14 kwi 2009

Kontrola



Dzisiaj [14.04.08] weszła w życie unijna dyrektywa nakazująca firmom telekomunikacyjnym i dostawcom internetu przechowywanie przez rok szczegółowych danych połączeń internetowych oraz korespondencji elektronicznej. Wprawdzie Unia Europejska zapewnia, że nowe przepisy nie obligują do rejestrowania treści rozmów, jednakże zarówno firmy telekomunikacyjne, jak i konsumenci obawiają się, czy tajemnica korespondencji zostanie zachowana.

Jak na razie Szwecja odrzuciła ten projekt a w Niemczech trwa postępowanie sądowe w tej sprawie. W Polsce pewnie z radością zostanie wcielona w życie przez "naszych" ukochanych euroentuzjastów.

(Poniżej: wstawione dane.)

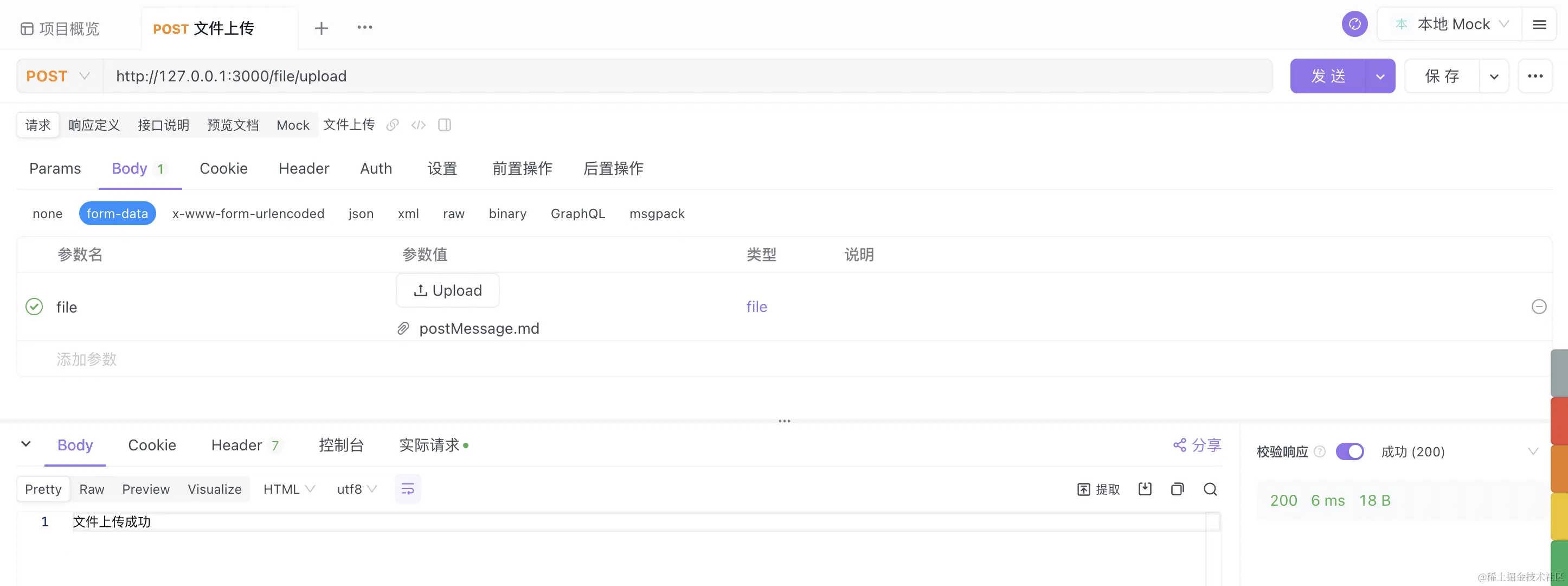Open the generate code icon
The width and height of the screenshot is (1568, 586).
tap(418, 125)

Jim Killcock, dyrektor wykonawczy Open Rights Group, stwierdził w rozmowie z BBC, iż jest to "szaleńcza dyrektywa", niosąca za sobą niebezpieczne konsekwencje dla obywateli. Przeciwko wprowadzeniu nowych przepisów protestują firmy, konsumenci oraz sami politycy.
Otwarte pozostaje pytanie: czy rzeczywiście dane klientów będą bezpieczne? Czy nie zostaną wykorzystane w sposób niezgodny z prawem? Czy za dyrektywą będą szły zmiany w polskim prawie? Czy w Polsce wprowadzenie tego typu przepisów ma w ogóle jakiekolwiek uzasadnienie? Unia Europejska tłumaczy to posunięcie zamachami w Londynie w 2005 roku.

Demokracja pełnym ryjem, strzeżcie się i uważajcie co klikacie.